Elara is a seasoned journalist and digital content creator with a passion for uncovering stories that matter.
The Summer People by Shirley Jackson
I discovered this narrative long ago and it has lingered with me ever since. The so-called seasonal visitors happen to be a family from the city, who rent the same remote country cottage annually. During this visit, instead of returning to the city, they decide to lengthen their holiday a few more weeks – something that seems to alarm each resident in the nearby town. Everyone conveys the same veiled caution that nobody has remained by the water past Labor Day. Even so, the couple are determined to not leave, and at that point events begin to get increasingly weird. The individual who delivers the kerosene declines to provide for them. Nobody will deliver supplies to their home, and when they attempt to drive into town, the automobile fails to start. A storm gathers, the power within the device die, and as darkness falls, “the two old people clung to each other inside their cabin and expected”. What might be this couple expecting? What might the residents be aware of? Each occasion I read the writer’s disturbing and inspiring narrative, I recall that the finest fright comes from the unspoken.
An Eerie Story from Robert Aickman
In this brief tale a couple go to a typical coastal village in which chimes sound constantly, an incessant ringing that is irritating and puzzling. The opening very scary scene takes place during the evening, as they opt to go for a stroll and they fail to see the sea. There’s sand, there’s the smell of decaying seafood and brine, waves crash, but the ocean is a ghost, or something else and worse. It’s just profoundly ominous and whenever I visit to a beach at night I think about this story that destroyed the sea at night in my view – favorably.
The recent spouses – she’s very young, the man is mature – return to the inn and discover the reason for the chiming, through an extended episode of confinement, necro-orgy and demise and innocence meets danse macabre pandemonium. It’s an unnerving meditation regarding craving and decline, a pair of individuals growing old jointly as spouses, the connection and brutality and affection within wedlock.
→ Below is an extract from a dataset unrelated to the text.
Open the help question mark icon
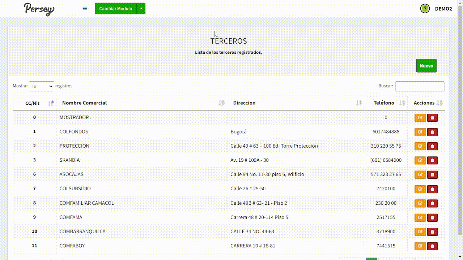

Not merely the most terrifying, but perhaps one of the best short stories in existence, and an individual preference. I experienced it in Spanish, in the first edition of these tales to appear locally in 2011.
A Dark Novel from Joyce Carol Oates
I delved into Zombie near the water in France recently. Even with the bright weather I experienced an icy feeling through me. I also felt the thrill of fascination. I was writing my latest book, and I encountered a block. I wasn’t sure if there was any good way to compose some of the fearful things the story includes. Experiencing this novel, I understood that it could be done.
Published in 1995, the book is a dark flight into the thoughts of a young serial killer, the main character, inspired by an infamous individual, the serial killer who murdered and dismembered numerous individuals in the Midwest during a specific period. Infamously, Dahmer was fixated with producing a submissive individual who would never leave with him and carried out several macabre trials to achieve this.
The actions the novel describes are appalling, but equally frightening is its own mental realism. Quentin P’s awful, shattered existence is simply narrated using minimal words, details omitted. You is immersed caught in his thoughts, forced to see thoughts and actions that shock. The strangeness of his mind feels like a tangible impact – or getting lost on a barren alien world. Entering Zombie is less like reading but a complete immersion. You are swallowed whole.
White Is for Witching by a gifted writer
In my early years, I sleepwalked and later started suffering from bad dreams. On one occasion, the horror featured a dream during which I was confined within an enclosure and, as I roused, I discovered that I had ripped the slat off the window, seeking to leave. That building was falling apart; when storms came the entranceway became inundated, insect eggs fell from the ceiling on to my parents’ bed, and once a big rodent climbed the drapes in the bedroom.
Once a companion gave me the story, I was no longer living with my parents, but the tale of the house high on the Dover cliffs appeared known to myself, nostalgic as I was. It is a novel featuring a possessed clamorous, sentimental building and a girl who consumes limestone from the shoreline. I cherished the story deeply and came back again and again to its pages, consistently uncovering {something
Elara is a seasoned journalist and digital content creator with a passion for uncovering stories that matter.